How would you continue the text about English councils refusing social care assessments to autistic children, starting after its last sentence?

--- Text provided ---

More than a quarter of English councils are acting unlawfully by discriminating against children with autism, according to a report by legal experts.
Forty-one of 149 local authorities have policies that denied families social care assessments, the Disability Law Service said.
Sir Ed Davey, the acting Liberal Democrat leader and a patron of the charity, which provides free legal advice for disabled people, said the way some families of autistic children were being treated was "unlawful, discriminatory and unacceptable".
In an open letter to councils highlighting "systemic and widespread discrimination against autistic children", he said: "These children have only one crack at childhood, and if the law and the local authorities don't support them then those precious moments will be wasted.
"It's vital those in charge of social care in every local authority step up to the plate, review their policies and make sure children are getting the social care needs assessments and support the law says they should."
Children with autism have the right to be treated the same as other disabled children under the Equality Act, and local authorities are bound by law to assess disabled children and deliver the services they need. Such support can include various clubs and care services.
However, the charity's report found councils were blocking assessments and would only allow them if the child had an additional disability, showed a level of challenging behaviour or had been given an official diagnosis of autism.
Jane Harris, the director of external affairs at the National Autistic Society, said: "This is a damning report, revealing how autistic children are routinely being failed by a social care system starved of investment.
"Parents tell us they're asking for help in desperate situations, but too often they're being turned away.
"It is completely unacceptable for a council to deny a child an assessment simply because an autistic child does not have another condition. It is equally wrong for a council to withhold support from someone just because they do not have a formal diagnosis.

--- Data records ---

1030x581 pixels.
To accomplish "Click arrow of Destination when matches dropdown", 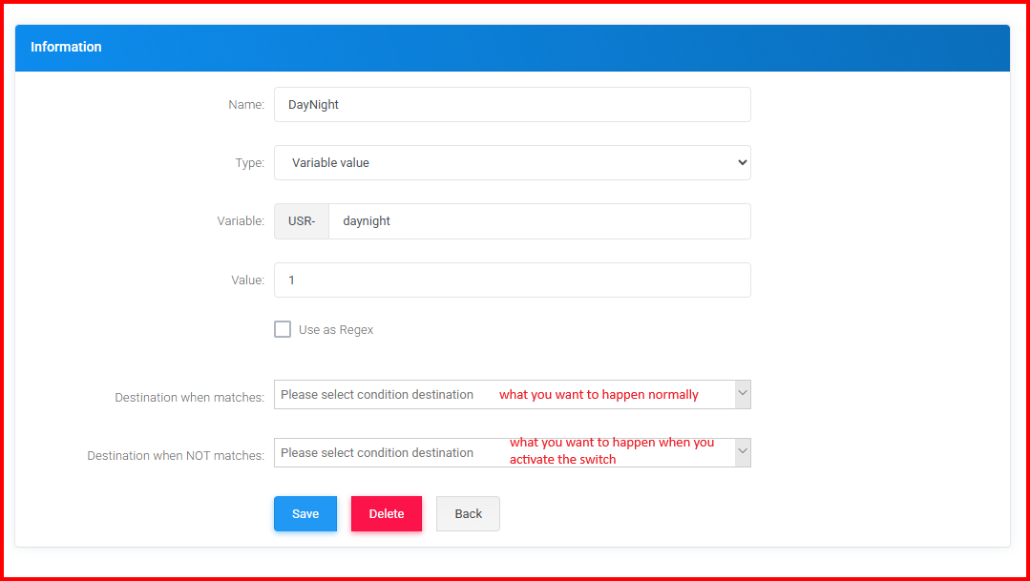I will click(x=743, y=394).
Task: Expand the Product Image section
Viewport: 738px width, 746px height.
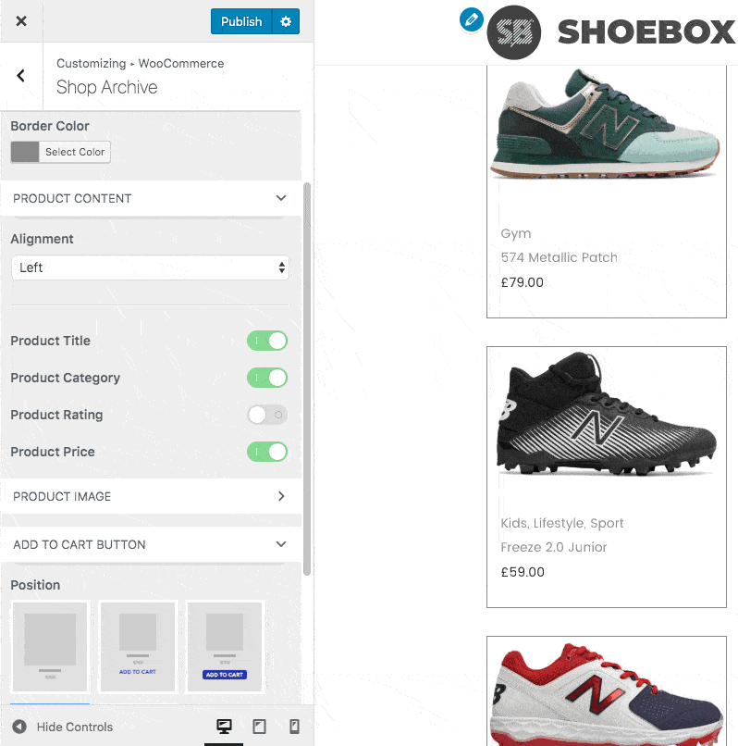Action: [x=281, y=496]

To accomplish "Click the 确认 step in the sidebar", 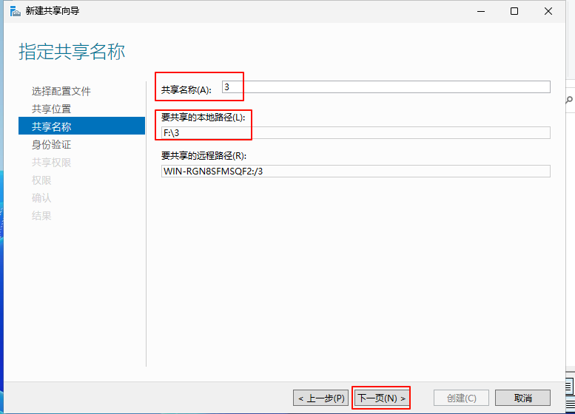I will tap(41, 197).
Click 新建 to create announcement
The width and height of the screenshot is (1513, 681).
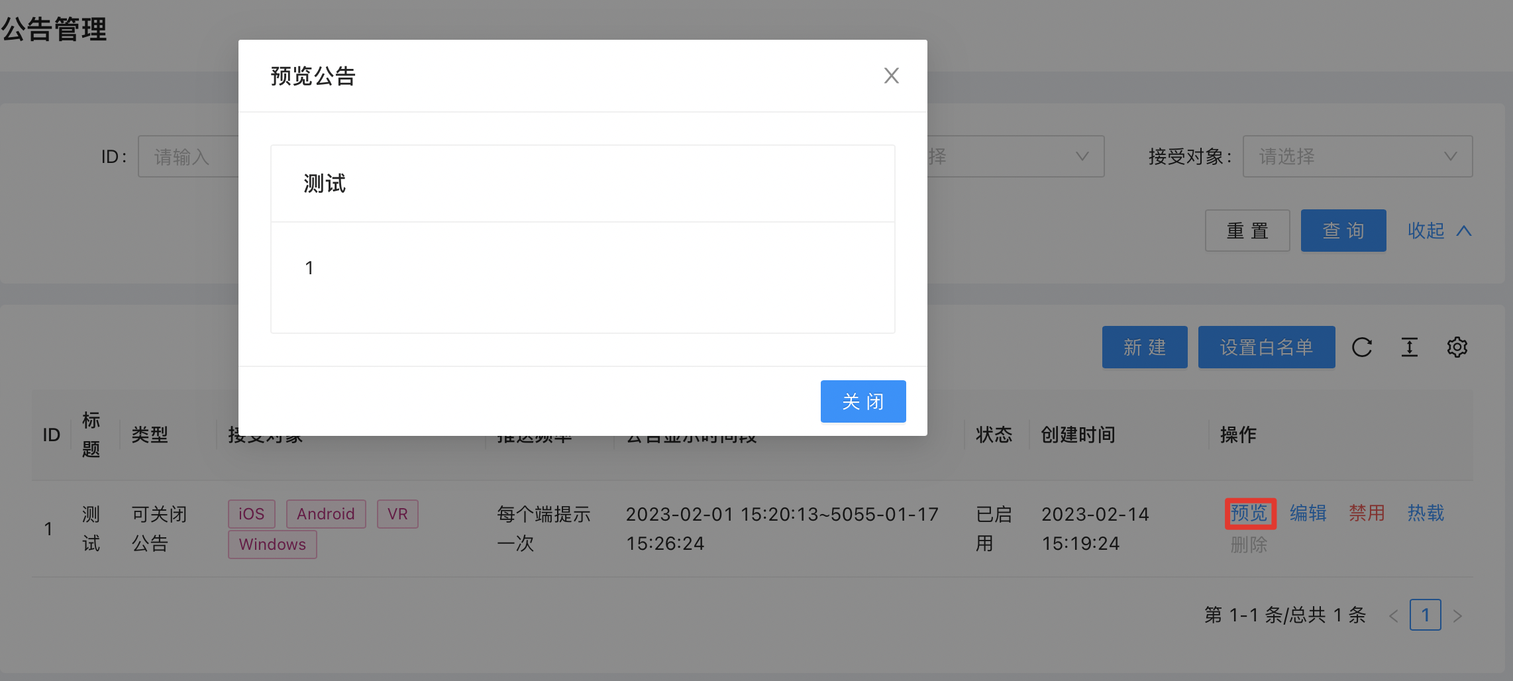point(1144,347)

---
--- Data records ---

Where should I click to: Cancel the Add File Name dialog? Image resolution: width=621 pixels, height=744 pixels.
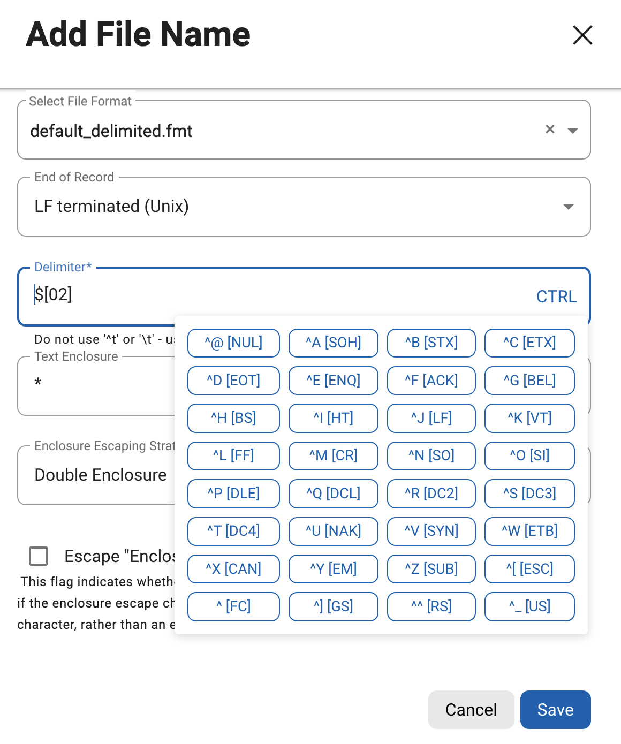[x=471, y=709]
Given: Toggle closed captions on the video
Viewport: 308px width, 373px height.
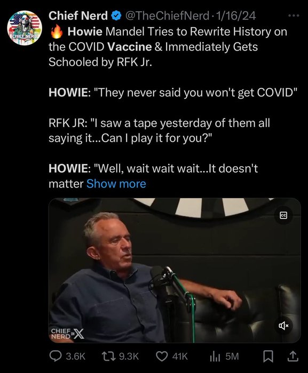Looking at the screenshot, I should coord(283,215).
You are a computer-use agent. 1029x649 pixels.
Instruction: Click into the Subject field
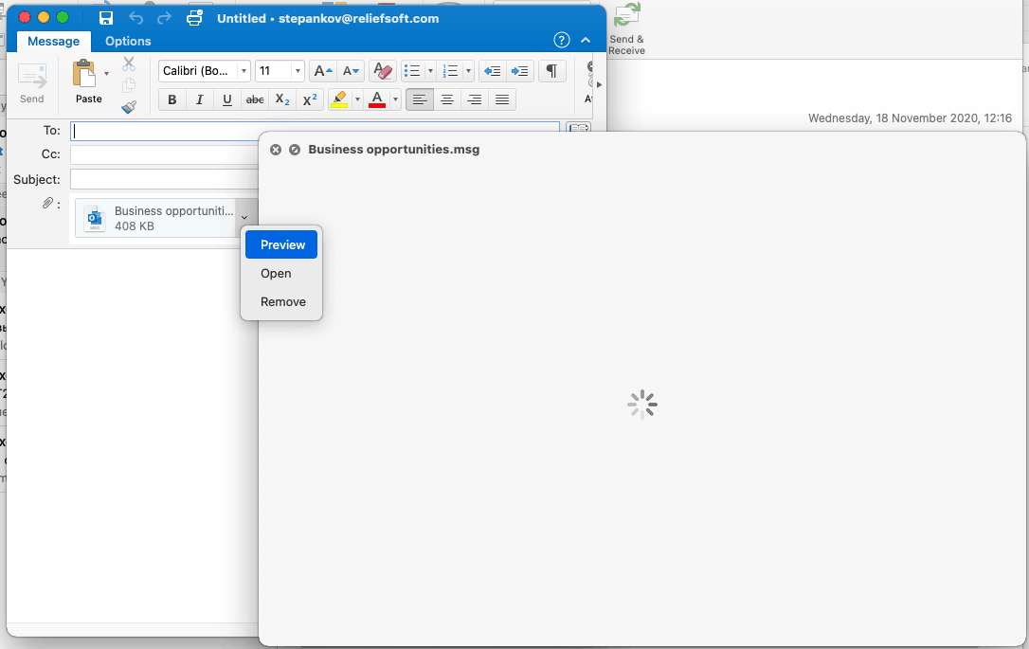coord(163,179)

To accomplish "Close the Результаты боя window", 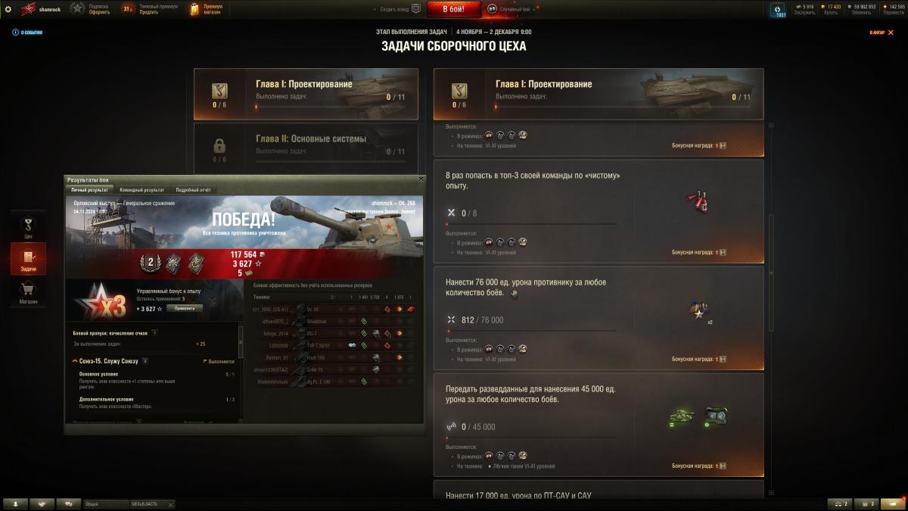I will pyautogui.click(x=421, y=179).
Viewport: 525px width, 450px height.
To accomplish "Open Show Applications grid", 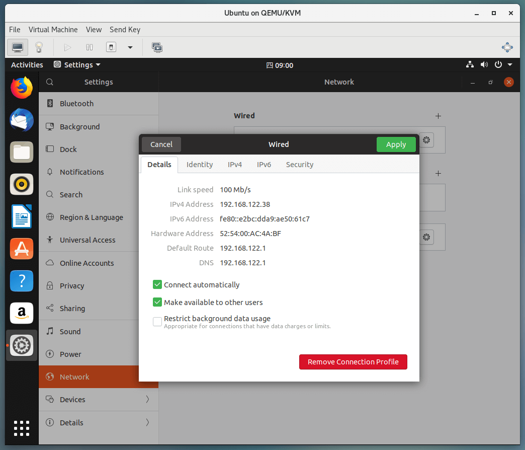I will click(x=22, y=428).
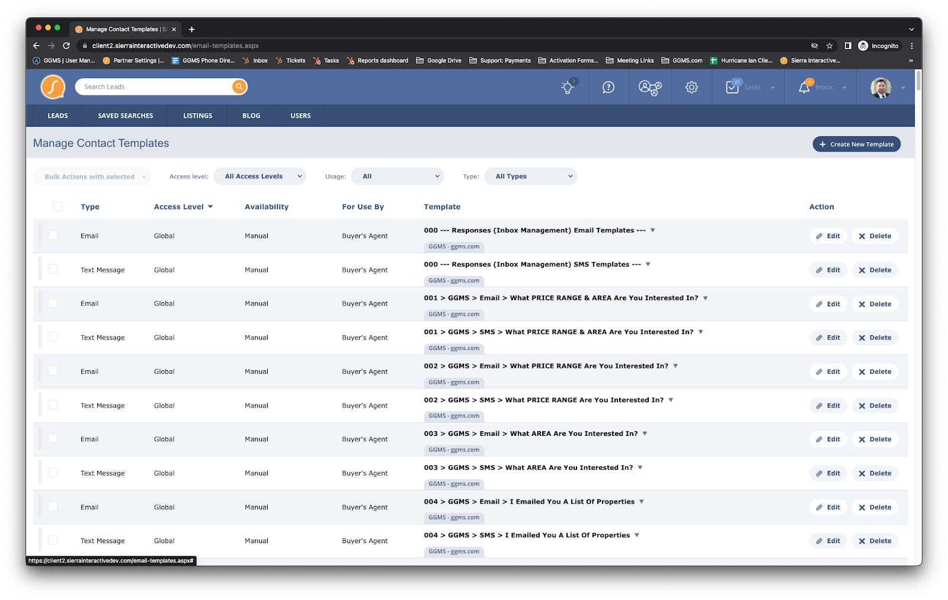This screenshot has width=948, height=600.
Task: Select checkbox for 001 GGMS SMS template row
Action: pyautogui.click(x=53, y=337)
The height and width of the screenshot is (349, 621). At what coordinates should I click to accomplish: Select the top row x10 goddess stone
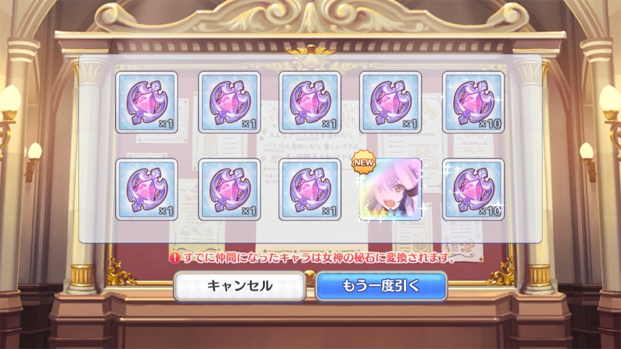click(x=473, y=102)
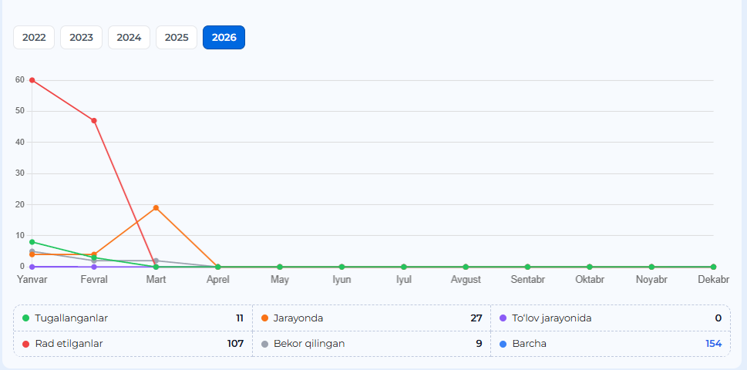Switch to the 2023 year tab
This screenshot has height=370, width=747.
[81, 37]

---
--- Data records ---

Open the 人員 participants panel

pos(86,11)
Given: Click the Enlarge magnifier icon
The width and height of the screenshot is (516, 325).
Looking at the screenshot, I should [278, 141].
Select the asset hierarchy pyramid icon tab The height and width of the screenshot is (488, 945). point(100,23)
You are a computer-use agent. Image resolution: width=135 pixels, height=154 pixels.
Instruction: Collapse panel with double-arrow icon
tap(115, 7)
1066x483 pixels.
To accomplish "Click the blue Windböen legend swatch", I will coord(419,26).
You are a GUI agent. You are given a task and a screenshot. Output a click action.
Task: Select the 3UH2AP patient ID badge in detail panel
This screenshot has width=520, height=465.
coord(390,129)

---

» **Response to this exercise**
"Families are left struggling to support their children without training or funding, and without extra help, such as short breaks, they can end up isolated and alone, struggling to cope day to day.
"Councils should make decisions about support based on a child's needs. Without this, autistic children will struggle at home and at school.
"No one would accept this situation for their child, and we won't accept it for autistic children. The Government must make sure councils follow the law and have funding to support autistic children properly."
The Government said it was increasing high-needs funding for local authorities by £780 million this year and a further £730 million in 2021-22, boosting the total budget for supporting those with the most complex needs to more than £8 billion that year.
The Local Government Association (LGA) said councils were "doing all they can". Cllr Judith Blake, who chairs the LGA's Children and Young People Board, said: "Councils and their partners are working hard to try and support children with all forms of special educational needs and their families.
"However, councils are under huge strain as a result of the rising demand for support – seeing an increase of 10 per cent in Education, Health and Care Plans in the last 12 months alone.
"It was good the Government acknowledged this with additional funding for council high needs budgets for 2020-21."